Duyarlı okurlarımızdan Utku Aytemur, Metin Diyadin’in görevine son derece yakışıksız bir biçimde son veren Eskişehirspor kulübü kadar, Diyadin’in yerine koltuğu devralan teknik adamın da kabahatli olduğunu düşündüğünü yazmış e-mailinde. Bu görüşe katılmamak mümkün değil tabii, hatta biz de birkaç ay önce yalnızca 11 teknik adamın, yalnızca 7 kulüpte tam 39 defa göreve gelmiş olmasını eleştirip “Sürüden ayrılacak yok mu?” diye yazmıştık bu sütunda…

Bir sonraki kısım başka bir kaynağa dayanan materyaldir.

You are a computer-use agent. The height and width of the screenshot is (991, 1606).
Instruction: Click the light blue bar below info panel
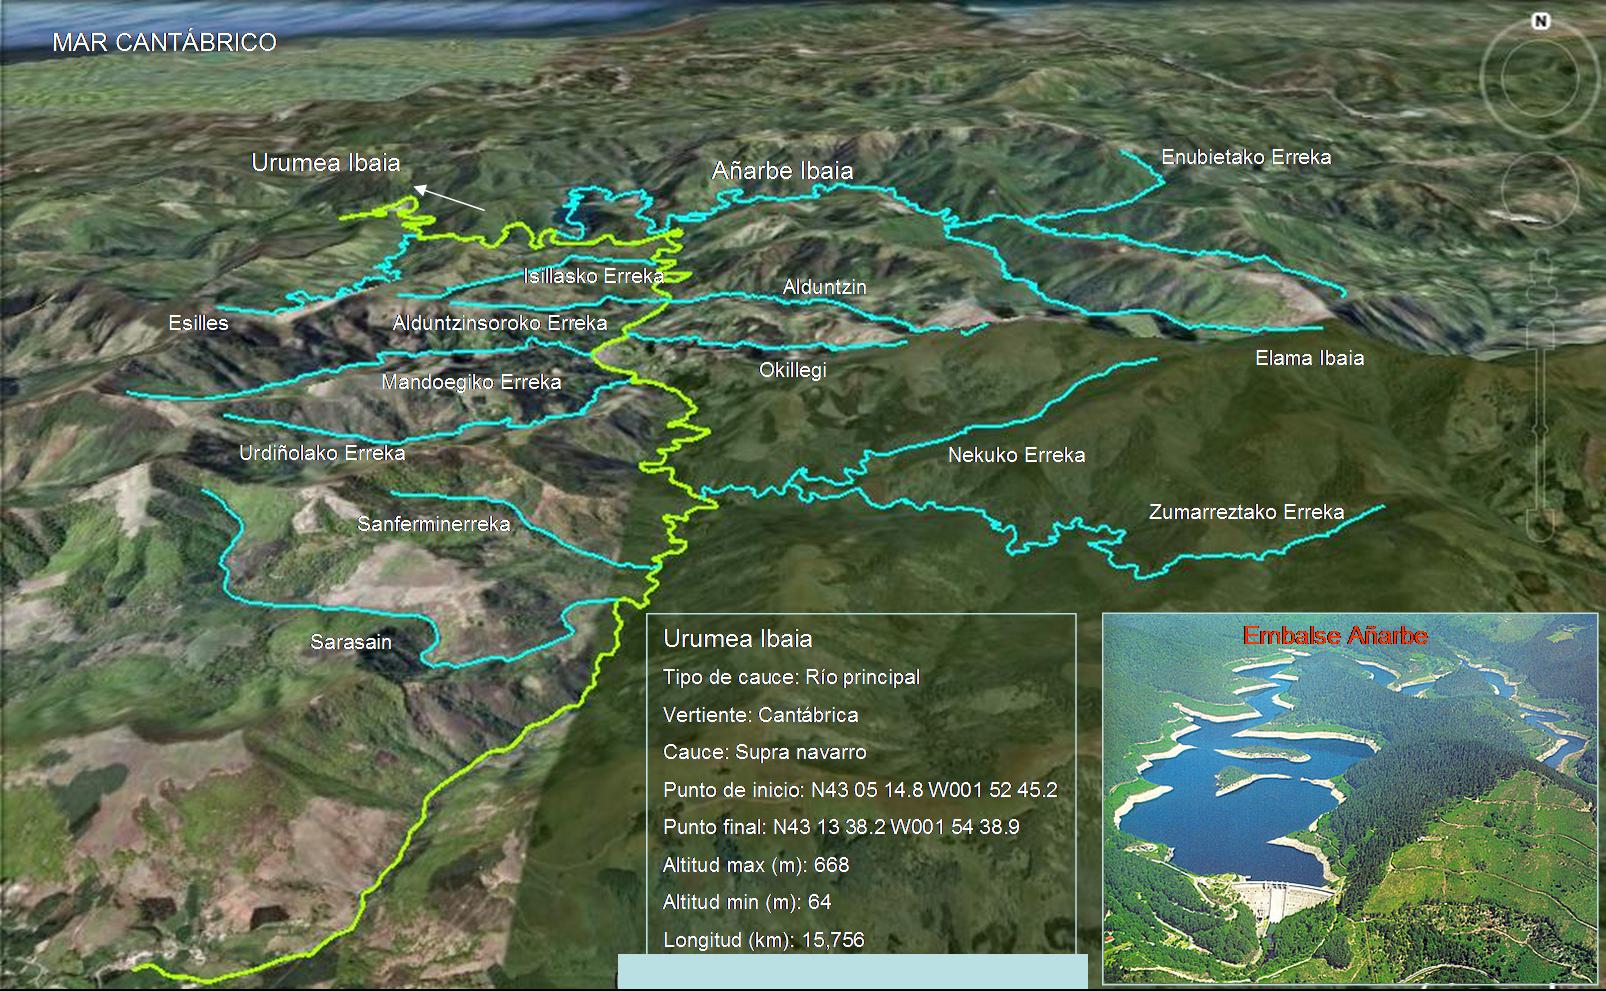tap(852, 971)
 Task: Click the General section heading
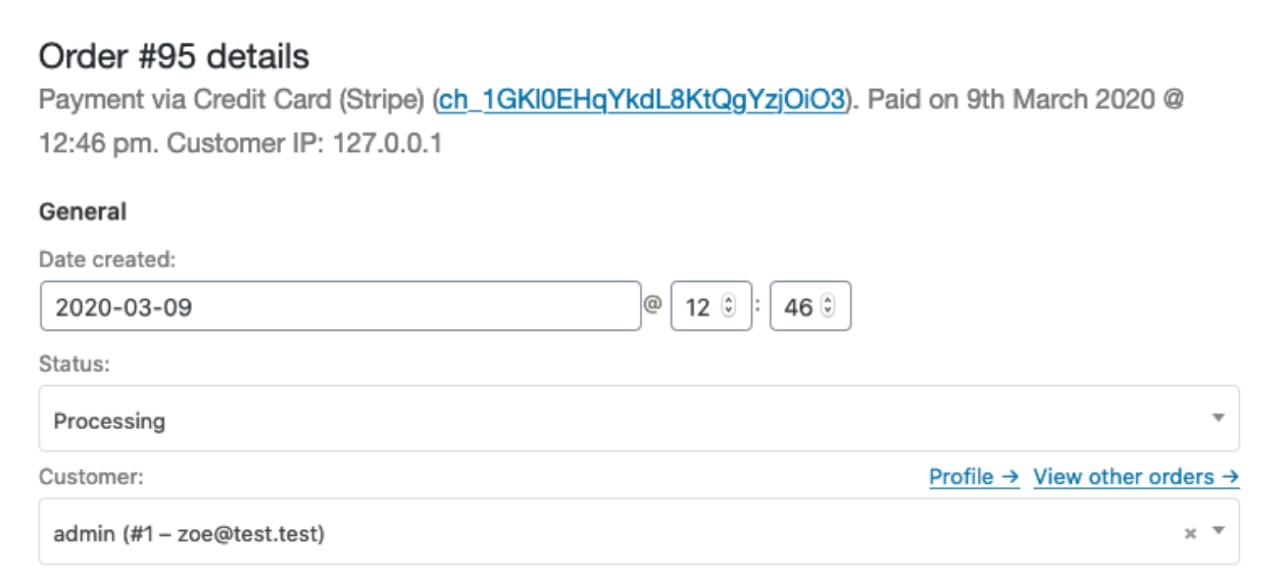83,212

Bu ilkesizliği bir kez daha protesto ediyoruz evet, ama bir başka pencere açmaya çalışacağız bu kez…
Sahi, Cumartesi günü M.United-A.Villa maçını izlediniz mi? 2006 Dünya Kupası’nda kendi milli takımlarının formalarıyla boğaz boğaza kavga eden Rooney ve Ronaldo’nun işbirliği ile attıkları 3 golün ardından nasıl kuvvetle sarıldıklarına dikkat ettiniz mi? Peki, otobanda Ferguson’ı solladığı için ceza yiyen 35’lik Ryan Giggs’i? Henüz geçtiğimiz 1-2 ay içinde para ile kurdukları ilişkiler nedeniyle başları derde giren Anderson’la Nani var bir de… Doping testine girmediği için 8 ay ceza almış Ferdinand’ı da ekleyin bu tabloya… Bu kadar disiplinsiz ve problemli adamla nasıl bu kadar başarılı olabiliyor bu takım? 68 yaşındaki Ferguson nasıl yönetebiliyor, nasıl bir arada tutup, nasıl verim alabiliyor bu genç yıldızlardan? Neden o da hemen kurtulmaya çalışmıyor bu problemli adamlardan?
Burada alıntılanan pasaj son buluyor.